■ Goal of the exercise ■
Repeat exactly the lines from the start of the material below up to and including the "Our Experts (31, 146)" line.

--------------------

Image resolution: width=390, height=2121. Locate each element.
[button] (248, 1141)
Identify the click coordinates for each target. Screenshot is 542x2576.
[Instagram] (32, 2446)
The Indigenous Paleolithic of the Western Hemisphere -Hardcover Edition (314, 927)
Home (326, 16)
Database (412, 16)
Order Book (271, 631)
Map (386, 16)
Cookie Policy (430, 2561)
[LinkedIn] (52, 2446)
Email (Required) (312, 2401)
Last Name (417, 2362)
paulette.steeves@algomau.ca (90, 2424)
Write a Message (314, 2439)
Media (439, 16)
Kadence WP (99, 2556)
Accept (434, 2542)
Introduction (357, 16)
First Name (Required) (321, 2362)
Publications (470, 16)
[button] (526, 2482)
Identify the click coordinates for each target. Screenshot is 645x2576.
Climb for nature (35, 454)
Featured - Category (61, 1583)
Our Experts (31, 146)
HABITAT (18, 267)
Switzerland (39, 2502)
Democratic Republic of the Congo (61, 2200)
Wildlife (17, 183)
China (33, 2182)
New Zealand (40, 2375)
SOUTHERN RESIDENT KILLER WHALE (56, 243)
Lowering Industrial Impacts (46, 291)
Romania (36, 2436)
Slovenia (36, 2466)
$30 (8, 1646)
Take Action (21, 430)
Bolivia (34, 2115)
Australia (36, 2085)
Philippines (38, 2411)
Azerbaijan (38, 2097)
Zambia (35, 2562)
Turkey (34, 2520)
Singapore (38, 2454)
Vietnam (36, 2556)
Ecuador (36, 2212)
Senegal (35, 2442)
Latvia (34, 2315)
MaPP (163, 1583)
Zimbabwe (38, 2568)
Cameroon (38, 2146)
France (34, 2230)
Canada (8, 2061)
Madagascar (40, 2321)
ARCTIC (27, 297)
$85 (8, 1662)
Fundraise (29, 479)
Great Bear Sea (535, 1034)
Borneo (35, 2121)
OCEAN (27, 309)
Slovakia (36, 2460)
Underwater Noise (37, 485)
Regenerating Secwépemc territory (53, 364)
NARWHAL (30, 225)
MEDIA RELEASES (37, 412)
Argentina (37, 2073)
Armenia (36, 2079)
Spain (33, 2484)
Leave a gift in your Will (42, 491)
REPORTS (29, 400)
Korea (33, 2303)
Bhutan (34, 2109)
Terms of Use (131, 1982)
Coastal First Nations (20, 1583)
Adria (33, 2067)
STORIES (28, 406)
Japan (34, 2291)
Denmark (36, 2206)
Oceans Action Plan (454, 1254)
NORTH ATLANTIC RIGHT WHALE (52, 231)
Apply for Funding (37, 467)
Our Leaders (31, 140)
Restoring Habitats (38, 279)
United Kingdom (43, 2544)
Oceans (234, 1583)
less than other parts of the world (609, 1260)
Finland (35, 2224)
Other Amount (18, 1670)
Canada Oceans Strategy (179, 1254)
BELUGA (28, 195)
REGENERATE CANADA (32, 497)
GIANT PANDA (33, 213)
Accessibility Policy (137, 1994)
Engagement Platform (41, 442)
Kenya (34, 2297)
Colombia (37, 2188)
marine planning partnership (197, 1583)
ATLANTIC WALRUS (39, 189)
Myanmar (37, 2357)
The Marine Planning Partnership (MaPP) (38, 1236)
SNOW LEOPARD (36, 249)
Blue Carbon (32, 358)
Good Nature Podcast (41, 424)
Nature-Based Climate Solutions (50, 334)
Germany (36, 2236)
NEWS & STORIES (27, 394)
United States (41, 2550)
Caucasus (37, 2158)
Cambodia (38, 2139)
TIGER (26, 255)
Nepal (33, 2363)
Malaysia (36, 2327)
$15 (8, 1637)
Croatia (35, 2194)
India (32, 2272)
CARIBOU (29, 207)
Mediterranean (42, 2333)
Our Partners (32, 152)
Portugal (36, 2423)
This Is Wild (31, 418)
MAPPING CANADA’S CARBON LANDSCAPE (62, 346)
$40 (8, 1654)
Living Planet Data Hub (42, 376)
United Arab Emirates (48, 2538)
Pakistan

--------------------

■ Task result ■
Image resolution: width=390, height=2121. Locate each element.
[button] (248, 1141)
Identify the click coordinates for each target. Screenshot is 542x2576.
[Instagram] (32, 2446)
The Indigenous Paleolithic of the Western Hemisphere -Hardcover Edition (314, 927)
Home (326, 16)
Database (412, 16)
Order Book (271, 631)
Map (386, 16)
Cookie Policy (430, 2561)
[LinkedIn] (52, 2446)
Email (Required) (312, 2401)
Last Name (417, 2362)
paulette.steeves@algomau.ca (90, 2424)
Write a Message (314, 2439)
Media (439, 16)
Kadence WP (99, 2556)
Accept (434, 2542)
Introduction (357, 16)
First Name (Required) (321, 2362)
Publications (470, 16)
[button] (526, 2482)
Identify the click coordinates for each target. Screenshot is 645x2576.
Climb for nature (35, 454)
Featured - Category (61, 1583)
Our Experts (31, 146)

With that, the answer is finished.